NotPetya, a variant of the Petya ransomware, first came to the public wearing the ransomware label. It was spread through M.E.Doc accounting software servers, causing extensive damage to organizations in Ukraine and across the world.

Subsequent analysis by IBM showed that the payload was deficient in its ability to reconstitute the encoded data. Researchers classified the exploit as wiperware, not ransomware, and determined that its operators aimed to destroy the data rather than hold it hostage for financial gain.

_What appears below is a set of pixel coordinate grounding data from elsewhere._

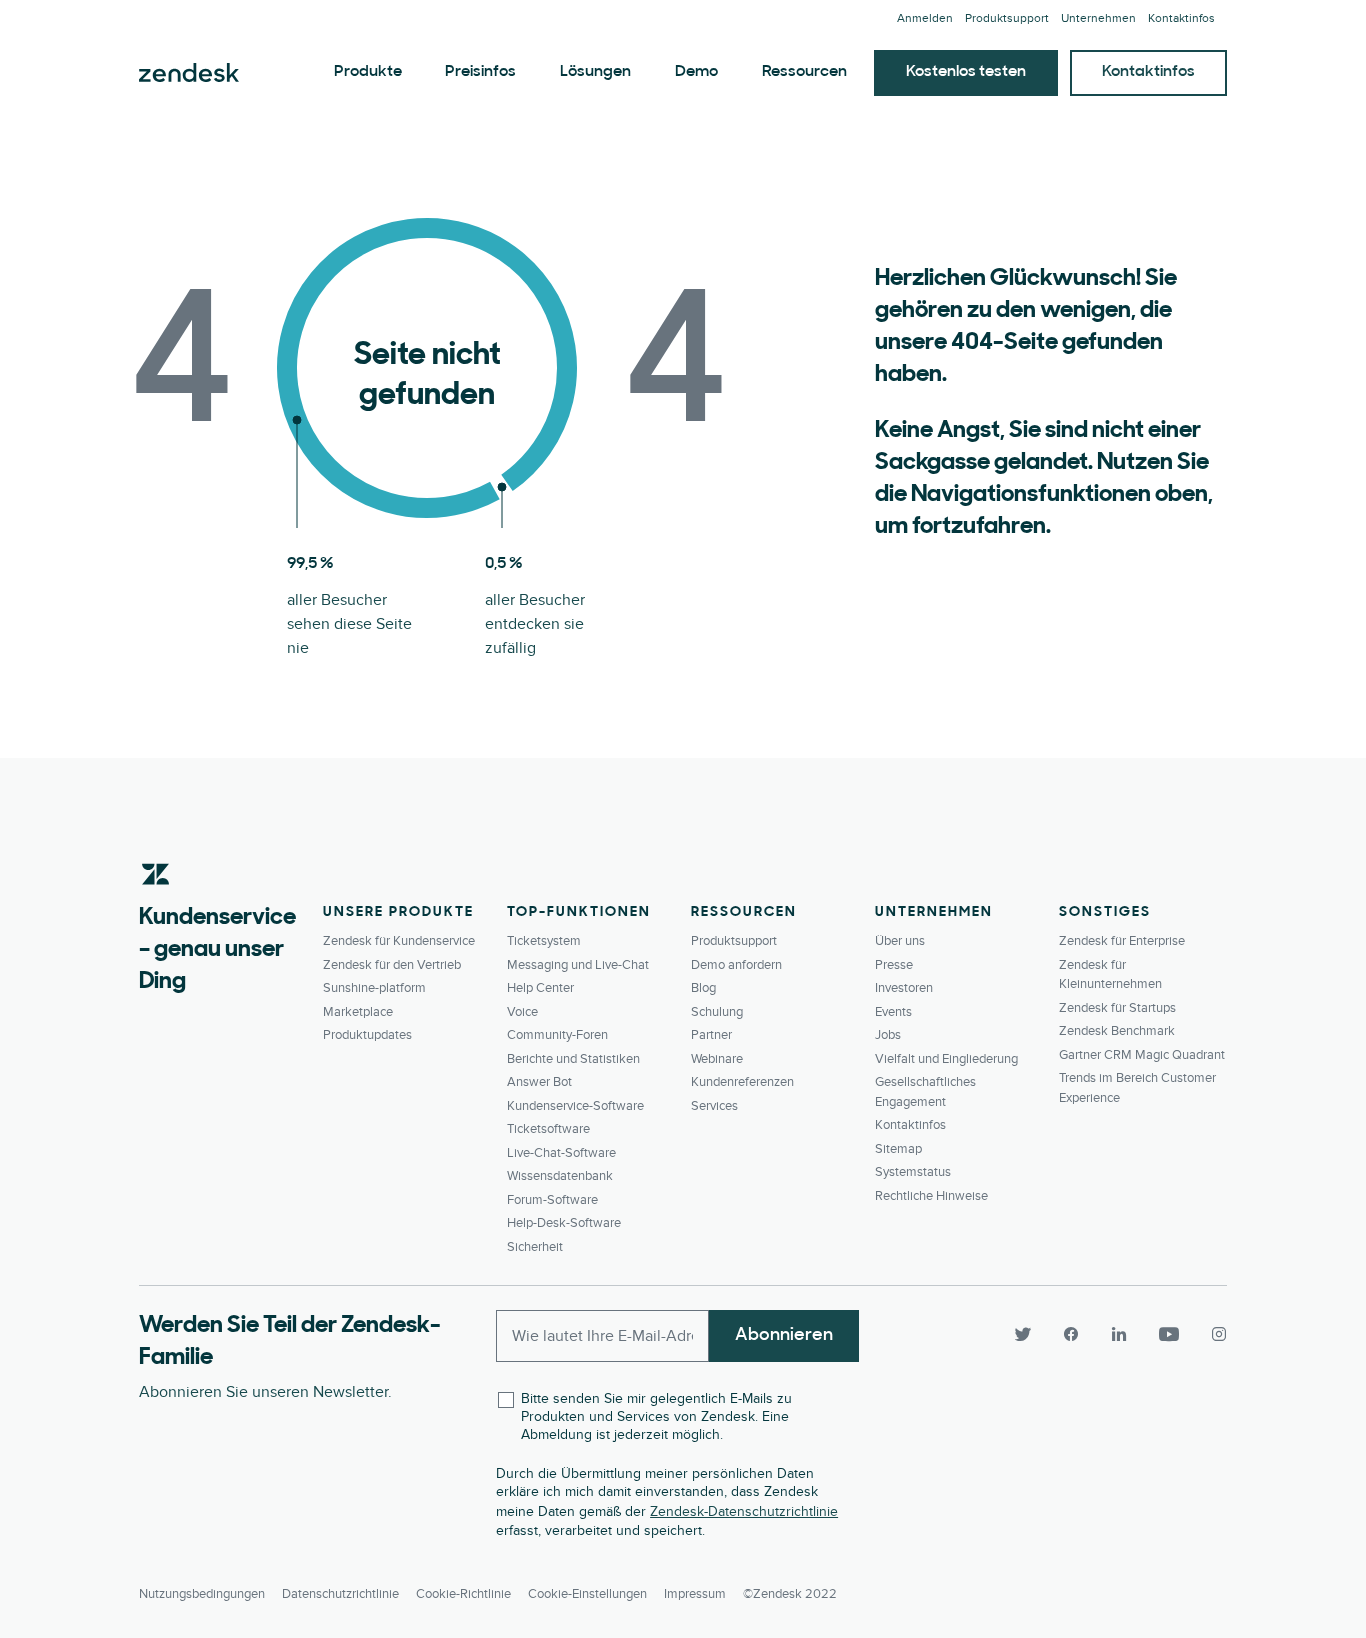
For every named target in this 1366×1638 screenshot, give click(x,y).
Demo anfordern (736, 965)
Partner (711, 1035)
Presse (894, 965)
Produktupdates (367, 1035)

Backdoors Installed Through Malicious M.E.Doc Updates

According to recent reports, the servers that injected the malware had been compromised three times before the final payload was spread. Cisco Talos reported that threat actors created a backdoor inside M.E.Doc disguised as a software update. Each of the three breaches masked an attempt to update a potential victim’s machine with different versions of the backdoor, and each version improved the backdoor’s efficiency.

“The result is an XML file that could contain several commands at once,” a researcher wrote for We Live Security. “This remote control feature makes the backdoor a fully featured cyberespionage and cybersabotage platform at the same time.”

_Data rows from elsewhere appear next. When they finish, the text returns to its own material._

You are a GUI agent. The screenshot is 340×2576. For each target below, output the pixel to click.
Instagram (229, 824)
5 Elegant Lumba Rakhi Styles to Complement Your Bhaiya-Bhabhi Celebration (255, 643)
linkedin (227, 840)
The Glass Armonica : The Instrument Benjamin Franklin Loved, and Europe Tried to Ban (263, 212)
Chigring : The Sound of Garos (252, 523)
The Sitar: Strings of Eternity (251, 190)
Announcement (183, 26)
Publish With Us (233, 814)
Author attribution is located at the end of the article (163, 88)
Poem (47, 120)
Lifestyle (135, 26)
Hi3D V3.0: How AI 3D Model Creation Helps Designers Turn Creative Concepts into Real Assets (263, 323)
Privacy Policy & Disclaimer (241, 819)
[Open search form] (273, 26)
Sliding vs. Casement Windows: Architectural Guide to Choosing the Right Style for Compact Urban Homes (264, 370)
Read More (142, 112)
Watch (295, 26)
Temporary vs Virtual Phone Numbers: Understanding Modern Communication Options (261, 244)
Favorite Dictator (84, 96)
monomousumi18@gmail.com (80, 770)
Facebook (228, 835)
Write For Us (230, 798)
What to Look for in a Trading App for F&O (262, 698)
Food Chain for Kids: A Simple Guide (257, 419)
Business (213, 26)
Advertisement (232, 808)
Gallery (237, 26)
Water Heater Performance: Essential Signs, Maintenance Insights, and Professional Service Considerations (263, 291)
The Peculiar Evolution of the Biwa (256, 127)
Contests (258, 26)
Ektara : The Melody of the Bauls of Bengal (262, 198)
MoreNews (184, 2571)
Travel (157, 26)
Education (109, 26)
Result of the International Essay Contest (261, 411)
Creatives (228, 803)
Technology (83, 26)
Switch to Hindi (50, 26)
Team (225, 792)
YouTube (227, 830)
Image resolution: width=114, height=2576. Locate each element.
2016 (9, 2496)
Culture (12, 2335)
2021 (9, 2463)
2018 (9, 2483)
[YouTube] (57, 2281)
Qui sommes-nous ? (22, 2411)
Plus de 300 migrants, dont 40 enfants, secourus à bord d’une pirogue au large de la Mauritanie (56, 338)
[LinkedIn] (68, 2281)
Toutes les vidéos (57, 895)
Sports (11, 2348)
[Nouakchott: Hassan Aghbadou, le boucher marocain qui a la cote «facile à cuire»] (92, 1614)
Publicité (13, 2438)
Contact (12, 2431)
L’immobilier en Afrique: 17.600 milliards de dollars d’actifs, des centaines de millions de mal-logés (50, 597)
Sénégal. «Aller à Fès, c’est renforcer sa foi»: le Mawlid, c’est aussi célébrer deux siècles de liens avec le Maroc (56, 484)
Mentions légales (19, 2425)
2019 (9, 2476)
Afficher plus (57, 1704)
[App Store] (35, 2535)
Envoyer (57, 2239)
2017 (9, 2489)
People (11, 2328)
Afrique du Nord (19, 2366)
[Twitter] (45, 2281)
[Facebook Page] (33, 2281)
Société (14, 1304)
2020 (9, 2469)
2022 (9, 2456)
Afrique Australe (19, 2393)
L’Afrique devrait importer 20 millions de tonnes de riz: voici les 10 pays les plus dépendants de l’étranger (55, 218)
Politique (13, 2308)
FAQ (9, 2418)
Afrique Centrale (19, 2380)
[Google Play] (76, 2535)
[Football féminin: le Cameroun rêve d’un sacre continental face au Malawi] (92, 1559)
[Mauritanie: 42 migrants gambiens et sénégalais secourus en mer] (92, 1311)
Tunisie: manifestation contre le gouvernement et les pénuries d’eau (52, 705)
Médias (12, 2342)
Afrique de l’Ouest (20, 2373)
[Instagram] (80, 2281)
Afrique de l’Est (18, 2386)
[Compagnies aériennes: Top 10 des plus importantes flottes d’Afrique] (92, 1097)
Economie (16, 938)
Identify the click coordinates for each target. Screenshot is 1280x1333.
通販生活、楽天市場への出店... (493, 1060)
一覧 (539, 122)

Fraudsters also placed a PHP webshell on the compromised web server to establish direct control of the backdoor on infected machines. The server’s nginx.conf file accessed a different server to control the actual spread of the malware. A Ukrainian government official told Reuters that the server had not been patched in any significant way since 2013.

Bleeping Computer noted that threat actors likely belong to the TeleBots cybergang, which has been linked to electricity grid attacks in Ukraine.

What’s Next?

This sophisticated approach could enable cybercriminals to deliver destructive malware to the 80 percent of Ukranian businesses that use the accounting software. The Ukranian government seized the servers just as the cybergang was about to launch a second wave of attacks at the beginning of July.

The situation leaves a foul taste in the security palate: The operators gave up this specialized tool of great destruction, which should leave professionals wondering what they have waiting in the background to replace it.